--- START ---

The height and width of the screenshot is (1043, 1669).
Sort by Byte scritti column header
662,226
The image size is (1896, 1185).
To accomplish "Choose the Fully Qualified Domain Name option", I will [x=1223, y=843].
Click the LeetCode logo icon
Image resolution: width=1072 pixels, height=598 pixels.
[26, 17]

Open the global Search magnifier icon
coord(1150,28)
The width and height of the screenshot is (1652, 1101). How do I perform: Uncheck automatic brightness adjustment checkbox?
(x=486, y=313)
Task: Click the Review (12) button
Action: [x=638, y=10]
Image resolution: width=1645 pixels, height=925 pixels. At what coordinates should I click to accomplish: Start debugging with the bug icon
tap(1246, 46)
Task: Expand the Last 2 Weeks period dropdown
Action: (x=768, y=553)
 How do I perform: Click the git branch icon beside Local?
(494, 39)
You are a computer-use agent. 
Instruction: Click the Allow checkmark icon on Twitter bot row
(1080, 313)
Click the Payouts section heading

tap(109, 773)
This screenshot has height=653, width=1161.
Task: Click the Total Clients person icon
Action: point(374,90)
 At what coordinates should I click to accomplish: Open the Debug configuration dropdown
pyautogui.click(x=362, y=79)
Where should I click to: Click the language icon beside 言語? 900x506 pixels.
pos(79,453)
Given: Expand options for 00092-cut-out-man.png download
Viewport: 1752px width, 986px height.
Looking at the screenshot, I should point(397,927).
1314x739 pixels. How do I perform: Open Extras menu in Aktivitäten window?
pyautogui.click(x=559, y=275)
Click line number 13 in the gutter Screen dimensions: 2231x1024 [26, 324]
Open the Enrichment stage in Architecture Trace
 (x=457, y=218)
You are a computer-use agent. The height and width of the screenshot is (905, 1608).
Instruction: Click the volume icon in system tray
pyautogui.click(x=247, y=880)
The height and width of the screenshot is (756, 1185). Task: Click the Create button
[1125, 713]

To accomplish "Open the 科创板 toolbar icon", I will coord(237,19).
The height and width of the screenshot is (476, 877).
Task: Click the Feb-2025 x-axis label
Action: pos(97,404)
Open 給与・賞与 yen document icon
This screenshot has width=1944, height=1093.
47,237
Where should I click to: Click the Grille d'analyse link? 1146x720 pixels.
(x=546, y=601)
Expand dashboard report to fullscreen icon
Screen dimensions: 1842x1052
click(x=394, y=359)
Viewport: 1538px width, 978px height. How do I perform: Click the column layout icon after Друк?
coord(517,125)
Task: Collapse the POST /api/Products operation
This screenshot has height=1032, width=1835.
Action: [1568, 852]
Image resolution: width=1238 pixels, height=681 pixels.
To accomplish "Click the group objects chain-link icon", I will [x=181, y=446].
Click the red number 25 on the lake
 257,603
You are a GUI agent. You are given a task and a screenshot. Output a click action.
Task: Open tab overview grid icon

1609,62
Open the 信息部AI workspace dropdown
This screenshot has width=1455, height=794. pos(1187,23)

--- END ---

EXERCISE DIRECTIONS:
With no line omitted, copy all the data exactly.

WRITTEN REPLY:
The height and width of the screenshot is (1043, 1669).
Sort by Byte scritti column header
662,226
The image size is (1896, 1185).
To accomplish "Choose the Fully Qualified Domain Name option", I will [x=1223, y=843].
Click the LeetCode logo icon
Image resolution: width=1072 pixels, height=598 pixels.
[26, 17]

Open the global Search magnifier icon
coord(1150,28)
The width and height of the screenshot is (1652, 1101). How do I perform: Uncheck automatic brightness adjustment checkbox?
(x=486, y=313)
Task: Click the Review (12) button
Action: [x=638, y=10]
Image resolution: width=1645 pixels, height=925 pixels. At what coordinates should I click to accomplish: Start debugging with the bug icon
tap(1246, 46)
Task: Expand the Last 2 Weeks period dropdown
Action: (x=768, y=553)
 How do I perform: Click the git branch icon beside Local?
(494, 39)
You are a computer-use agent. 
Instruction: Click the Allow checkmark icon on Twitter bot row
(1080, 313)
Click the Payouts section heading

tap(109, 773)
This screenshot has height=653, width=1161.
Task: Click the Total Clients person icon
Action: point(374,90)
 At what coordinates should I click to accomplish: Open the Debug configuration dropdown
pyautogui.click(x=362, y=79)
Where should I click to: Click the language icon beside 言語? 900x506 pixels.
pos(79,453)
Given: Expand options for 00092-cut-out-man.png download
Viewport: 1752px width, 986px height.
Looking at the screenshot, I should point(397,927).
1314x739 pixels. How do I perform: Open Extras menu in Aktivitäten window?
pyautogui.click(x=559, y=275)
Click line number 13 in the gutter Screen dimensions: 2231x1024 [26, 324]
Open the Enrichment stage in Architecture Trace
 (x=457, y=218)
You are a computer-use agent. The height and width of the screenshot is (905, 1608).
Instruction: Click the volume icon in system tray
pyautogui.click(x=247, y=880)
The height and width of the screenshot is (756, 1185). Task: Click the Create button
[1125, 713]

To accomplish "Open the 科创板 toolbar icon", I will coord(237,19).
The height and width of the screenshot is (476, 877).
Task: Click the Feb-2025 x-axis label
Action: pos(97,404)
Open 給与・賞与 yen document icon
This screenshot has width=1944, height=1093.
47,237
Where should I click to: Click the Grille d'analyse link? 1146x720 pixels.
(x=546, y=601)
Expand dashboard report to fullscreen icon
Screen dimensions: 1842x1052
click(x=394, y=359)
Viewport: 1538px width, 978px height. How do I perform: Click the column layout icon after Друк?
coord(517,125)
Task: Collapse the POST /api/Products operation
This screenshot has height=1032, width=1835.
Action: [1568, 852]
Image resolution: width=1238 pixels, height=681 pixels.
To accomplish "Click the group objects chain-link icon", I will [x=181, y=446].
Click the red number 25 on the lake
 257,603
You are a GUI agent. You are given a task and a screenshot. Output a click action.
Task: Open tab overview grid icon

1609,62
Open the 信息部AI workspace dropdown
This screenshot has width=1455, height=794. pos(1187,23)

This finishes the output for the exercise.